(Beginning of DATASET EXTRACT)

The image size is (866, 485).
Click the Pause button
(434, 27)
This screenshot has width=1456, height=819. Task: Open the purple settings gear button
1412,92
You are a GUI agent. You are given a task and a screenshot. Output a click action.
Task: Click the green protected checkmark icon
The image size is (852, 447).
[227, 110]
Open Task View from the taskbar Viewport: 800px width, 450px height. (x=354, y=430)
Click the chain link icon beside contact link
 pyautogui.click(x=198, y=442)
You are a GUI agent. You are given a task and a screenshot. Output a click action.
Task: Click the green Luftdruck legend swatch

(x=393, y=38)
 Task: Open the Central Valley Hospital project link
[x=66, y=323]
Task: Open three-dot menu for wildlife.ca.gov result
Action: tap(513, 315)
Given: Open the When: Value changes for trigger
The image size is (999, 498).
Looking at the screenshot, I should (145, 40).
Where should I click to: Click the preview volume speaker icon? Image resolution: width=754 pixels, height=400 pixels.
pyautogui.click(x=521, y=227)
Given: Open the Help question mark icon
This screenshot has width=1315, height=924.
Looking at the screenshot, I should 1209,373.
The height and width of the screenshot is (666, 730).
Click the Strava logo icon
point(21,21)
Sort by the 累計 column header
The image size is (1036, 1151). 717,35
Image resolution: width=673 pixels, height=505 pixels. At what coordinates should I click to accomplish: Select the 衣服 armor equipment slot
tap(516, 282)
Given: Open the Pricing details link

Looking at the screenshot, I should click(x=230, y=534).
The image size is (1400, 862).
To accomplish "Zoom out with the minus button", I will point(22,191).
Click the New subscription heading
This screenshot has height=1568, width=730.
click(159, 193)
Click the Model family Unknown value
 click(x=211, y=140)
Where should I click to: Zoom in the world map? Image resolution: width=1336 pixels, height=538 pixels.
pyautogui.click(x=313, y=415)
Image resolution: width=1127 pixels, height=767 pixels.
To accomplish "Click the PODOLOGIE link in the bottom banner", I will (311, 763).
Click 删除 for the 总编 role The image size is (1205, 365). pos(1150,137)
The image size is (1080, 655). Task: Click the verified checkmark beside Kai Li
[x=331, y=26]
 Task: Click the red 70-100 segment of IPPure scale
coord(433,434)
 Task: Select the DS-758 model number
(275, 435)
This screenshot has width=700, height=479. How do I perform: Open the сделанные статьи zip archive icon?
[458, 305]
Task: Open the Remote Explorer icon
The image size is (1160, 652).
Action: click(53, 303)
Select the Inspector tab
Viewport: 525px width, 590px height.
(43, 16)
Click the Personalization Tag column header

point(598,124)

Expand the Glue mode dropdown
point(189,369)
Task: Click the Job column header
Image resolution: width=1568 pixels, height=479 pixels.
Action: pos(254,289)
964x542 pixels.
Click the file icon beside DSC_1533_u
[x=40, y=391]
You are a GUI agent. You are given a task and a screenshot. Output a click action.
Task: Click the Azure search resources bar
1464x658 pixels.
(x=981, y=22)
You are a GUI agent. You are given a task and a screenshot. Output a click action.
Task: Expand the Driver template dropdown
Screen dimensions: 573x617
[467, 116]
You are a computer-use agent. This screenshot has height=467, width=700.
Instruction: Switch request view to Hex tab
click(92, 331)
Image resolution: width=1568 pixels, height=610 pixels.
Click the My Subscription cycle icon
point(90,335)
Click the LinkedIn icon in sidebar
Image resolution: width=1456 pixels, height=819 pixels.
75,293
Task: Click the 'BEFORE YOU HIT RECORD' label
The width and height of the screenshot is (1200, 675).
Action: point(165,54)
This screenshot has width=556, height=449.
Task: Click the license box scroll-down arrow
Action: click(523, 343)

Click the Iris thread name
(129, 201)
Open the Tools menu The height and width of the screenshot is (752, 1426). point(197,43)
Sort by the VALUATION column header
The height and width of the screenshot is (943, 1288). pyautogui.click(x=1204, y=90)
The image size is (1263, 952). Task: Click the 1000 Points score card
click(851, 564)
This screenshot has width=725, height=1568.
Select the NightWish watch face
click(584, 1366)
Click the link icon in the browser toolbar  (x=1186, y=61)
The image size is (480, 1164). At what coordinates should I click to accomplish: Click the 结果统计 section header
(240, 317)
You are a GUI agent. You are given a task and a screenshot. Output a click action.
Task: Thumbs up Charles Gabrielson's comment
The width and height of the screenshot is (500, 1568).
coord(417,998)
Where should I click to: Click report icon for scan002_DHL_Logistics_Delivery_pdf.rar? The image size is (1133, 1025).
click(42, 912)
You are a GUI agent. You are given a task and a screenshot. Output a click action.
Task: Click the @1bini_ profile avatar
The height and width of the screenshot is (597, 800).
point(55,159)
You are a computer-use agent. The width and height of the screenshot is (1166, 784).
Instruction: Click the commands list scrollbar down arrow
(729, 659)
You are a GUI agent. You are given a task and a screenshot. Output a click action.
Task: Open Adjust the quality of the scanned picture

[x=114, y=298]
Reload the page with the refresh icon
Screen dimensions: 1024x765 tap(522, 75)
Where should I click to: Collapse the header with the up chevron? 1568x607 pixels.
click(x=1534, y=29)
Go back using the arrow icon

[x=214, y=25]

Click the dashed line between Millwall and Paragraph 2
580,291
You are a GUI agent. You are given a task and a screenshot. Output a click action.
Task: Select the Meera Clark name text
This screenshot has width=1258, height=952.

(End of DATASET EXTRACT)

The string "computer" marks the lines to copy; report each of them from the data above.

SOLUTION TO THIS TASK ->
You are a computer-use agent. This screenshot has height=467, width=700.
You are a computer-use agent. The width and height of the screenshot is (1166, 784).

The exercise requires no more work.